_Description of the task:_
Any images in the records should be skipped; transcribe the rest exactly.

_Stored items:_

☆ ☆ ☆ ☆ ☆ ☆ ☆

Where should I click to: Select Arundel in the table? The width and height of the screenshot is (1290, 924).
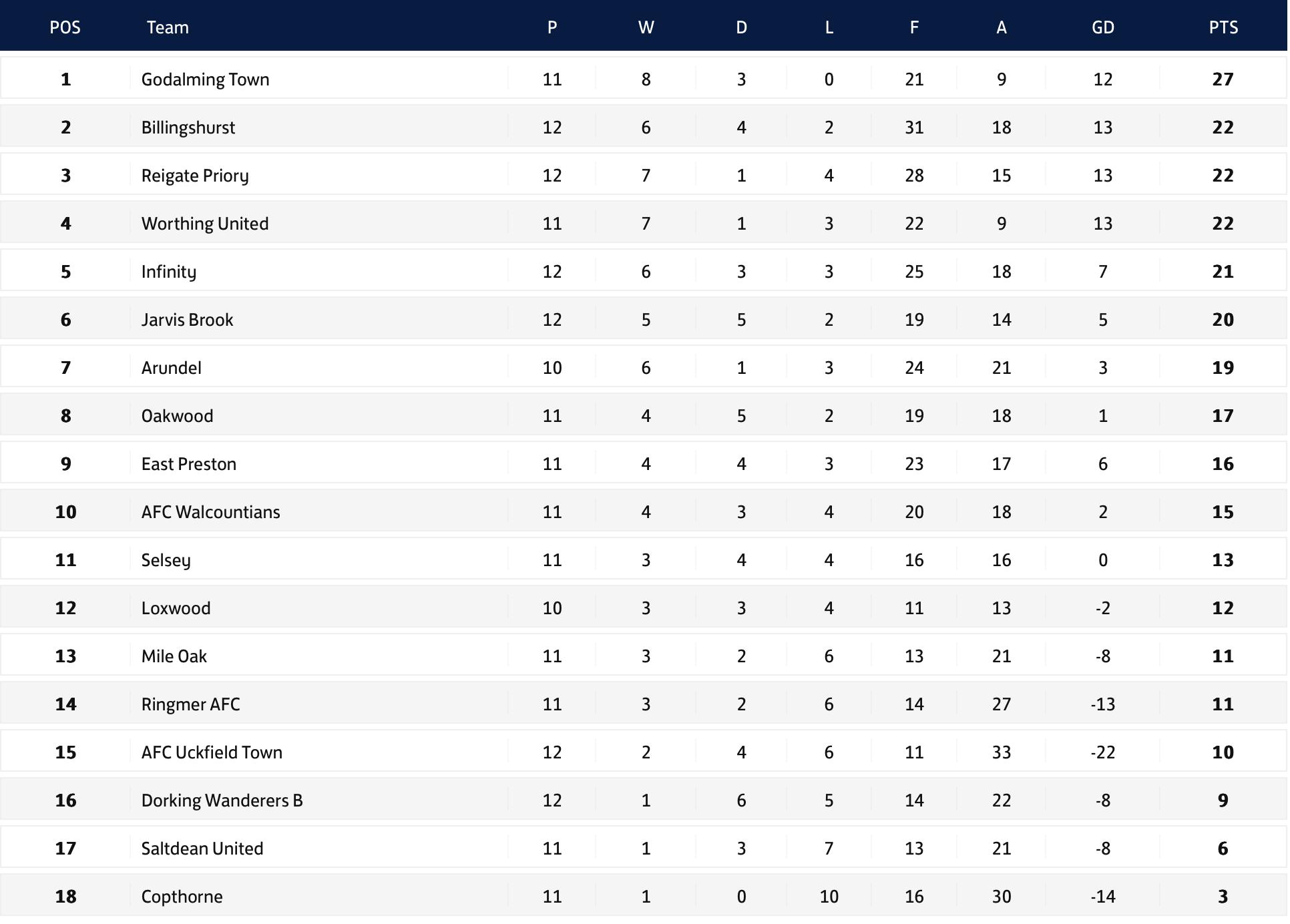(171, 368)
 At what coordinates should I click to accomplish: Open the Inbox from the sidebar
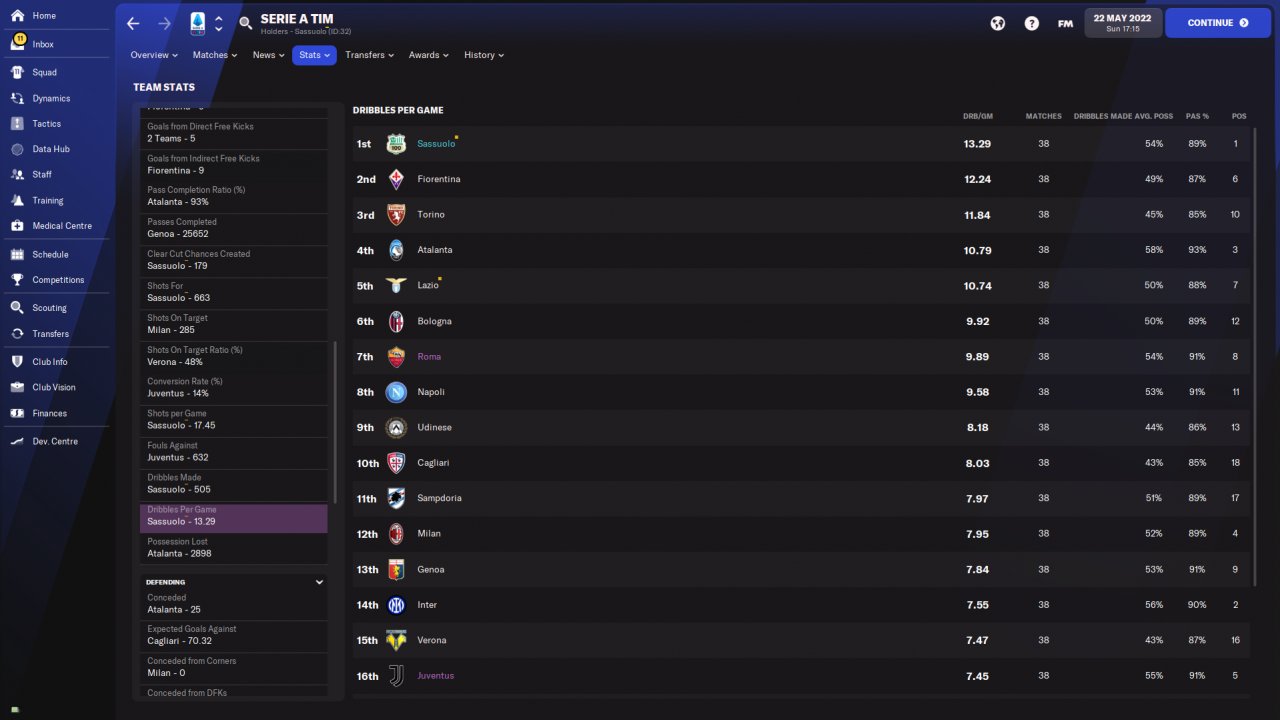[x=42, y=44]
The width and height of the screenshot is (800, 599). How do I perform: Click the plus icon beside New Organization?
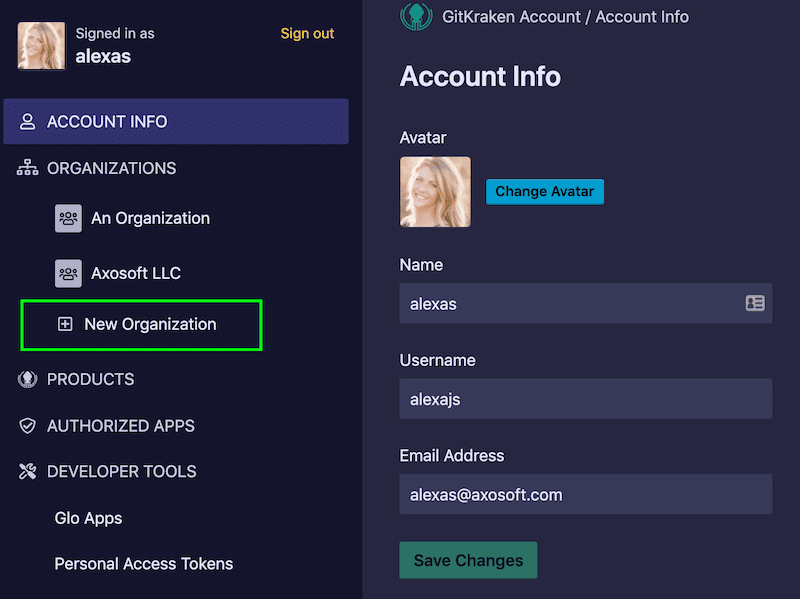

☆ ☆ ☆ ☆ ☆ ☆ ☆

_Answer to the problem:_
Where should I click to: Select Arundel in the table? The width and height of the screenshot is (1290, 924).
(171, 368)
 At what coordinates should I click to accomplish: Open the Inbox from the sidebar
[x=42, y=44]
The width and height of the screenshot is (800, 599). How do I perform: Click the plus icon beside New Organization?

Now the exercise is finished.